### About this task
Starting at the line that contains "Click the €100 invoice value" in the listing below, write out every line word for word until you have written the line that contains "Given: Sort by 名称 column arrows".

### Records for processing
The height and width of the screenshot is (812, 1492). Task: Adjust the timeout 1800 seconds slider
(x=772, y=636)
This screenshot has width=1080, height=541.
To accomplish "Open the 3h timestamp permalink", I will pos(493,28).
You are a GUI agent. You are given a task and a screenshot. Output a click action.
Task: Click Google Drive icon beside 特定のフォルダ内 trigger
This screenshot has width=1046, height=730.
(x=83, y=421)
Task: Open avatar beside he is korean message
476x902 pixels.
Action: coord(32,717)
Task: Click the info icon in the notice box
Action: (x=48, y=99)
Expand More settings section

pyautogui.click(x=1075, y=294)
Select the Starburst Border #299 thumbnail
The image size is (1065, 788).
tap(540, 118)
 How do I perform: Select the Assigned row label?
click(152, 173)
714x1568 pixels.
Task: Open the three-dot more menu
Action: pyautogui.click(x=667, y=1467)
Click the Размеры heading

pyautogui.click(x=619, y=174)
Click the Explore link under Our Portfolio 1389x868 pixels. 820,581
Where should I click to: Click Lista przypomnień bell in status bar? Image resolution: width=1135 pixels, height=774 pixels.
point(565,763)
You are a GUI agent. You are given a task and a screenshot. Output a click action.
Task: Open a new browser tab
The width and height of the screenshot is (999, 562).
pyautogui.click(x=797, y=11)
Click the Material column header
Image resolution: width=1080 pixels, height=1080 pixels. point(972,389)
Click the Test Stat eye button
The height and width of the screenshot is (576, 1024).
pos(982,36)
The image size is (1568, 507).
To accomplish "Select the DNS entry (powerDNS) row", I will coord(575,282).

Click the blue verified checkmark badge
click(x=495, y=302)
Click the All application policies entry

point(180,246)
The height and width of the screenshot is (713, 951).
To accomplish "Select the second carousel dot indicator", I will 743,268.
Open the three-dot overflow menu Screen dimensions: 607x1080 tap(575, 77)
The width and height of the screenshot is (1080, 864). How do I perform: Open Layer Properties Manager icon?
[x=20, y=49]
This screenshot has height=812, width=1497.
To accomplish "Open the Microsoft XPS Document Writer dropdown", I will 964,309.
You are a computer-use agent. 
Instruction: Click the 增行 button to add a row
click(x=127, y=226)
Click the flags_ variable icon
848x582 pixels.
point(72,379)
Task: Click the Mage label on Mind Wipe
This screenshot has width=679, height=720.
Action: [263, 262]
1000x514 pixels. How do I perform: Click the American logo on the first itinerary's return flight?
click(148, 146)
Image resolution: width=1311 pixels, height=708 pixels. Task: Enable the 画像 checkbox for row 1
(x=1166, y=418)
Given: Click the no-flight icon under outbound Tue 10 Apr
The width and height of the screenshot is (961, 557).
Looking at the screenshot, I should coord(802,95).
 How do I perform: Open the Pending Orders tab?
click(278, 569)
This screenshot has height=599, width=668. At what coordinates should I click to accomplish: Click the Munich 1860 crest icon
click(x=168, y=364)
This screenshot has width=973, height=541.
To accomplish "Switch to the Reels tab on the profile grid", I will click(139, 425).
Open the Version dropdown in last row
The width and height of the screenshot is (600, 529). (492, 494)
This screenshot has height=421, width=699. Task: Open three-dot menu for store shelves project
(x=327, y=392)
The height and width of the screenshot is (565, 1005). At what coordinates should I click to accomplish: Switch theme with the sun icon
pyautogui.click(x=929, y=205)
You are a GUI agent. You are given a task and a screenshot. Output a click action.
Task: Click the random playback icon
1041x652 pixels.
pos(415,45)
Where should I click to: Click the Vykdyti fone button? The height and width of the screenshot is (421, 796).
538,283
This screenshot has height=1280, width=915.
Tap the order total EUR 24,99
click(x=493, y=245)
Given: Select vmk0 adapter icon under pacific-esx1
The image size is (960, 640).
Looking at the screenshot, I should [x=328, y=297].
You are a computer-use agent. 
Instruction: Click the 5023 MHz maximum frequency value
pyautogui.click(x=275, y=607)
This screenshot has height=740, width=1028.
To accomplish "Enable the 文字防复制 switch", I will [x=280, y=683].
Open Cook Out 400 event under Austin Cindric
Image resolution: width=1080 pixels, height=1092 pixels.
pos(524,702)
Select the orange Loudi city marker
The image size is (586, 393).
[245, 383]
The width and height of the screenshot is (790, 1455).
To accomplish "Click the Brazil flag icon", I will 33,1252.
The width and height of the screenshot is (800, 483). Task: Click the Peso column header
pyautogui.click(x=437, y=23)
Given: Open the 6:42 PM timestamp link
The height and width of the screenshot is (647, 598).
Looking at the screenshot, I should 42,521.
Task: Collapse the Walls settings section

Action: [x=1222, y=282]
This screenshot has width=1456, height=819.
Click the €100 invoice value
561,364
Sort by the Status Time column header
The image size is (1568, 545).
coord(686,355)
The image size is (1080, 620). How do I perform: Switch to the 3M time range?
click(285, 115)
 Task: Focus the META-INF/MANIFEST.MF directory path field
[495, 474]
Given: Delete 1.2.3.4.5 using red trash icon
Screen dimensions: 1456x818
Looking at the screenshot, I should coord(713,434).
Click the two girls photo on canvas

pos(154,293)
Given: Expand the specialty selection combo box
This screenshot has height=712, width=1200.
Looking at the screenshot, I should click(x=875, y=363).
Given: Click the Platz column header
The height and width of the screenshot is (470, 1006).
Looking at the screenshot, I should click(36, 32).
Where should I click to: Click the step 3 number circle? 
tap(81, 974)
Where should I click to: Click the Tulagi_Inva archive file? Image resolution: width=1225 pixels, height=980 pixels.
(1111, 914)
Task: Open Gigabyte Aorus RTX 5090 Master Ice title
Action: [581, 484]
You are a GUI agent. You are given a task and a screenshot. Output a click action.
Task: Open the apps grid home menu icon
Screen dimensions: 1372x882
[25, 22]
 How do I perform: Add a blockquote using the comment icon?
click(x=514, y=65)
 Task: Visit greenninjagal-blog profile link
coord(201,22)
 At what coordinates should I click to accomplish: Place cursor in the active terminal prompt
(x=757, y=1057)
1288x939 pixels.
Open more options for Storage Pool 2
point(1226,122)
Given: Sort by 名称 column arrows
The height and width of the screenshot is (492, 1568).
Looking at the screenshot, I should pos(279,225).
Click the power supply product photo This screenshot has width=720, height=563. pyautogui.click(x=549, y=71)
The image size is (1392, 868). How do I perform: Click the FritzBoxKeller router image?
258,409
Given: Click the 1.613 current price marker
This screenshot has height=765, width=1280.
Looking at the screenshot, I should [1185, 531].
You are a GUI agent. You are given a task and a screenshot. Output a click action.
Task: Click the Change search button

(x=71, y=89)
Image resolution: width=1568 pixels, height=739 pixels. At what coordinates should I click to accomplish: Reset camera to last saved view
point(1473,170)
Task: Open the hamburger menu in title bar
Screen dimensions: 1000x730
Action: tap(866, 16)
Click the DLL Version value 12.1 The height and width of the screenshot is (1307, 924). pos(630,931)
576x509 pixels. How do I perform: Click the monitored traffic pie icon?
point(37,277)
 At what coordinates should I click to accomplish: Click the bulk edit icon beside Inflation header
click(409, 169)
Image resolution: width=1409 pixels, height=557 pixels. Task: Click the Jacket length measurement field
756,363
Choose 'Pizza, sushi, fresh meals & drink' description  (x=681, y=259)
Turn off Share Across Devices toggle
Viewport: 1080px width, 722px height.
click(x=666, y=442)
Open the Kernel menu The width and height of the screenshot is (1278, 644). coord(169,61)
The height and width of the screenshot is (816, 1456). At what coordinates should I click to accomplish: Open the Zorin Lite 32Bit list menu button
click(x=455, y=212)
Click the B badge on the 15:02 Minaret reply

### Completed task
Click the €100 invoice value
561,364
Sort by the Status Time column header
The image size is (1568, 545).
coord(686,355)
The image size is (1080, 620). How do I perform: Switch to the 3M time range?
click(285, 115)
 Task: Focus the META-INF/MANIFEST.MF directory path field
[495, 474]
Given: Delete 1.2.3.4.5 using red trash icon
Screen dimensions: 1456x818
Looking at the screenshot, I should coord(713,434).
Click the two girls photo on canvas

pos(154,293)
Given: Expand the specialty selection combo box
This screenshot has height=712, width=1200.
Looking at the screenshot, I should click(x=875, y=363).
Given: Click the Platz column header
The height and width of the screenshot is (470, 1006).
Looking at the screenshot, I should click(36, 32).
Where should I click to: Click the step 3 number circle? 
tap(81, 974)
Where should I click to: Click the Tulagi_Inva archive file? Image resolution: width=1225 pixels, height=980 pixels.
(1111, 914)
Task: Open Gigabyte Aorus RTX 5090 Master Ice title
Action: [581, 484]
You are a GUI agent. You are given a task and a screenshot. Output a click action.
Task: Open the apps grid home menu icon
Screen dimensions: 1372x882
[25, 22]
 How do I perform: Add a blockquote using the comment icon?
click(x=514, y=65)
 Task: Visit greenninjagal-blog profile link
coord(201,22)
 At what coordinates should I click to accomplish: Place cursor in the active terminal prompt
(x=757, y=1057)
1288x939 pixels.
Open more options for Storage Pool 2
point(1226,122)
Given: Sort by 名称 column arrows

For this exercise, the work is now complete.